ANS People Winter 2014
ANS People news Winter 2014
Courtney Daigle, Ph.D., research technician with assistant professor Janice Siegford, received the Young Scholar Award from the Midwest Section of the American Society of Animal Science (MWASAS). She has been invited to present at the MWASAS annual meeting in March.
David Hawkins, a retired professor in the Department of Animal Science, was inducted into the Saddle and Sirloin Portrait Gallery during a banquet attended by agricultural leaders from across America earlier this month.
The Saddle and Sirloin Portrait Gallery is the livestock industry’s Hall of Fame. Being inducted into the Portrait Gallery is the highest honor earned in the livestock industry. For more than a century, inductees have been chosen on the basis of their service to agriculture and their subsequent impact on the livestock industry. (read more)
Animal Science systems analyst Tim Yearling was named the CANR Staffer of the Month by the CANR Staff Advisory Committee. He was nominated by Kris Hynes.
He joined CANR last October and has been assisting many departments in maximizing the utilization of EBS and developing financial reports.
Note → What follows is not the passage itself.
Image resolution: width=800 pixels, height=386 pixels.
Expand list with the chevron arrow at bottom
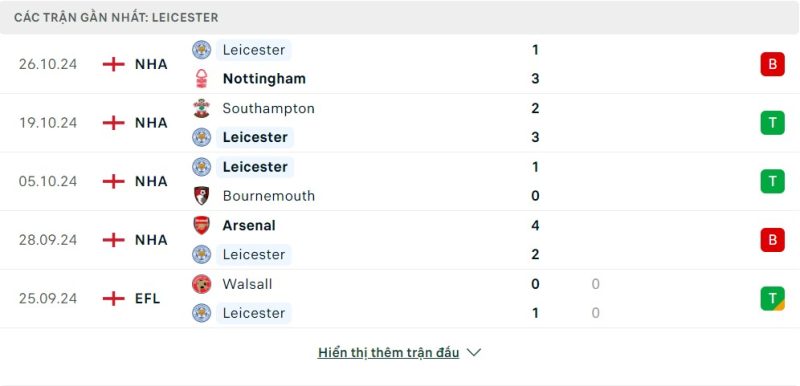(474, 352)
His patient, kind and supportive approach to teaching anyone how to use the new capabilities is greatly appreciated, and he has helped directors and chairpersons feel that they have the information they need to make critical financial decisions.
Congratulations to Karen L. Waite, Ph.D. She successfully defended her dissertation in August. Waite is a specialist in the Department of Animal Science.
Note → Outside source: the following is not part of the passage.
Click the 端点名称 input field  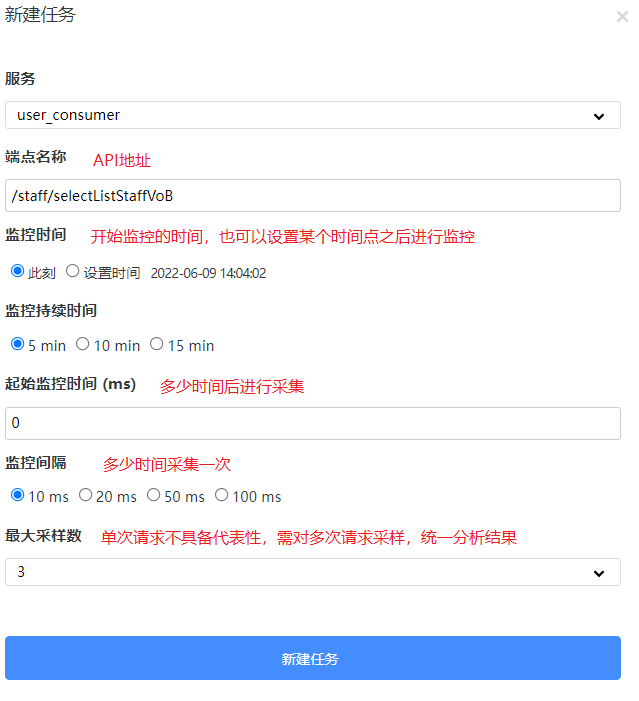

Barbara Sweeney, office assistant III in the Department of Animal Science, received the 2013 Gliozzo Clerical Technical Recognition Award. The award is presented annually to a clerical technical support staff member selected from nominations received by the CT Recognition Award Selection Committee. The award is sponsored by the Thomas and Concettina Gliozzo Endowment Fund to recognize outstanding clerical-technical employees. (Read more)
Janice Siegford, assistant professor, had two articles published. One, titled “Multidisciplinary approaches and assessment techniques to better understand and enhance zoo animal welfare,” appeared in the Journal of Applied Animal Welfare Science. The other, “Validating the accuracy of activity and rumination monitor data from dairy cows housed in a pasture-based automatic milking system,” was published in the Journal of Dairy Science.